EXERCISE AIM
Which lines run from the one with "Viewport: 632px width, 758px" through the end of the data? Retype them exactly, without pictures.

Excerpts from a dataset
-- -- --

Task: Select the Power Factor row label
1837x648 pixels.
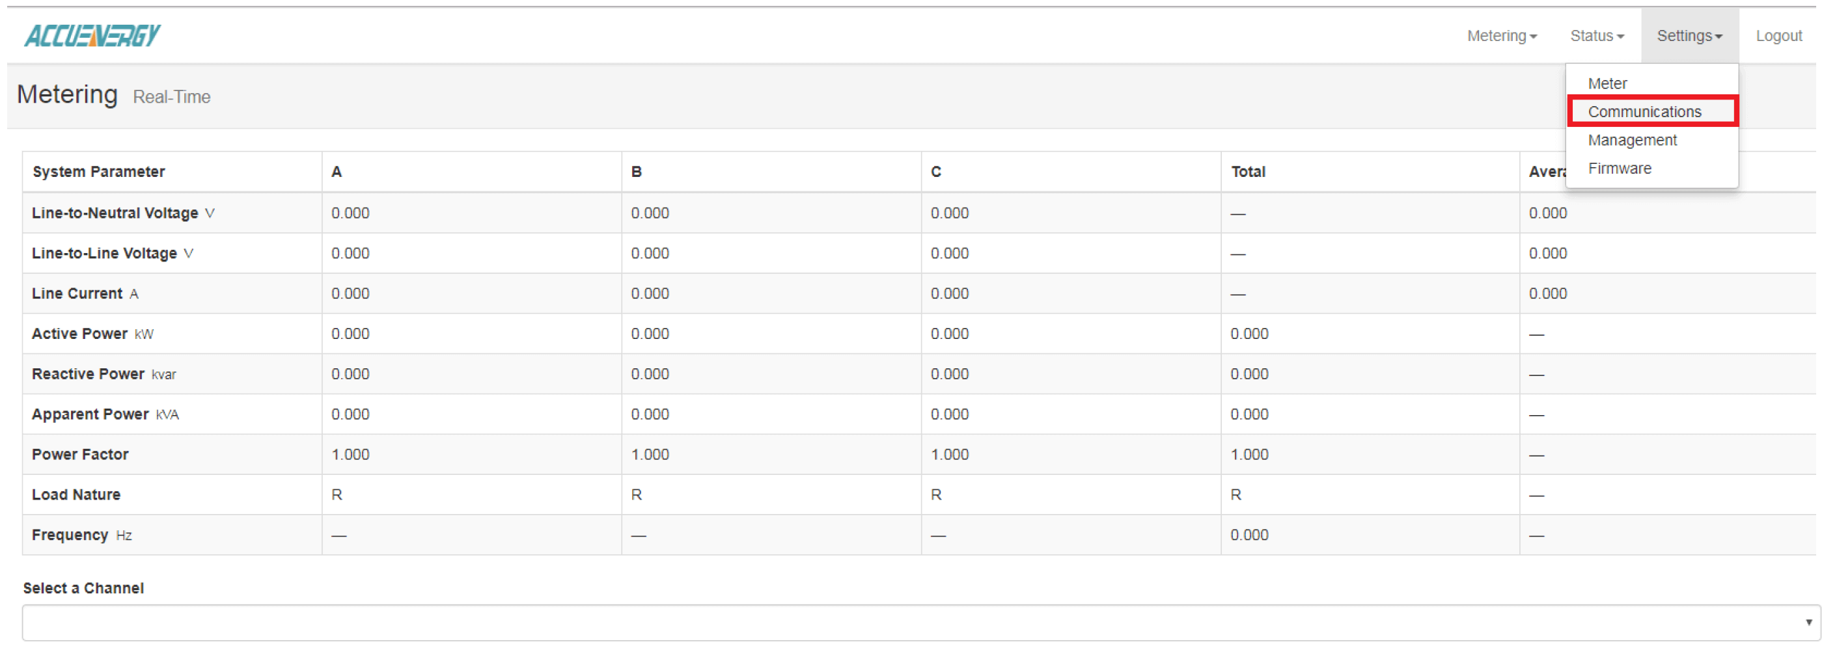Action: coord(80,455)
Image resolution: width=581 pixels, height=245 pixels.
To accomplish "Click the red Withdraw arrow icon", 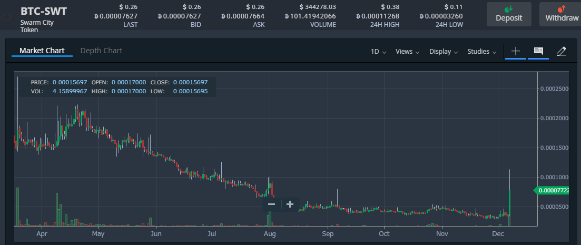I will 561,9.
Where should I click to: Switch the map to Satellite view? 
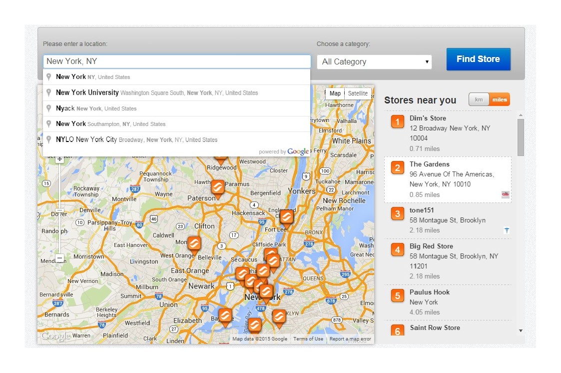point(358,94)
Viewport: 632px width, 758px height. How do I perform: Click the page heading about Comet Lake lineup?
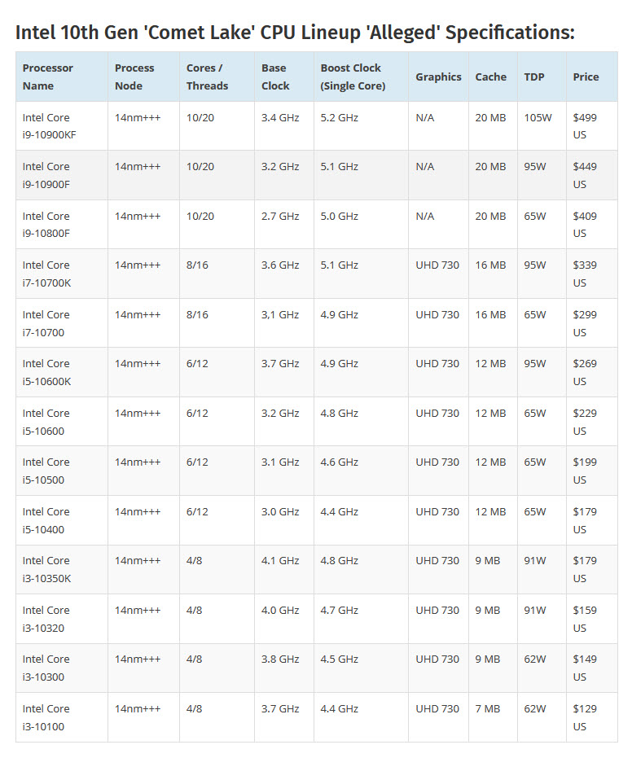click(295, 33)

-- -- --

RESPONSE
Viewport: 632px width, 758px height. How do I perform: Click the page heading about Comet Lake lineup?
click(295, 33)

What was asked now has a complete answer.